## APPLY WHAT YOU READ
[a] Extract the part of the Lego passage from "Back when Legos" to "that they couldn’t).", copying it exactly.
[b] Decide whether each statement agrees with the Lego passage. Answer yes or no for each, quoting the deciding words. (i) The writer's family had three girls and one boy. (ii) The writer knows when Legos came to be treated as "boy" toys. (iii) Small Lego wheels work on wooden Brio train tracks.

## QUOTED PASSAGE
_____
When I was a kid – you know, way back in the day – Legos weren’t considered a ‘boy’ toy. They were just toys. I remember spending hours on end building giant lego cities in the living room with my siblings (three girls, one boy in our family). The generic yellow-faced mini-figs could be boys or girls, a distinction usually made by putting on a different hat or plastic wig.
I always thought of Legos as part of the ‘building toy’ category, about as gender-neutral as you could get. I mentally lumped them in with wooden blocks, Tinker Toys, bristle blocks, Brio trains, Lincoln Logs, marble works, and the like. These were toys for boys and girls, young and old, limited only by imagination and frequently used together (if you didn’t know, the small lego wheels work really well on wooden Brio and Thomas train tracks!).
Back when Legos didn’t have to be pink for girls to be allowed to play
This mental image of Legos being for everybody is part of why I was so horrified when I realized that, sometime between my youth and my daughter being born, Legos somehow became “boy” toys. When and how, I have no idea. But it happened. And then we got “girl” Legos when someone complained that girls weren’t playing with Legos as much (probably because some jerk told them their whole lives that they couldn’t).
_____
## RECORDED DATA

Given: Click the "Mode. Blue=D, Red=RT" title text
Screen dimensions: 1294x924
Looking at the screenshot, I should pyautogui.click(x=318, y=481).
_____
## PROBLEM SOLUTIONS
[a]
Back when Legos didn’t have to be pink for girls to be allowed to play
This mental image of Legos being for everybody is part of why I was so horrified when I realized that, sometime between my youth and my daughter being born, Legos somehow became “boy” toys. When and how, I have no idea. But it happened. And then we got “girl” Legos when someone complained that girls weren’t playing with Legos as much (probably because some jerk told them their whole lives that they couldn’t).

[b]
(i) Yes: "three girls, one boy in our family"
(ii) No: "When and how, I have no idea."
(iii) Yes: "the small lego wheels work really well on wooden Brio and Thomas train tracks"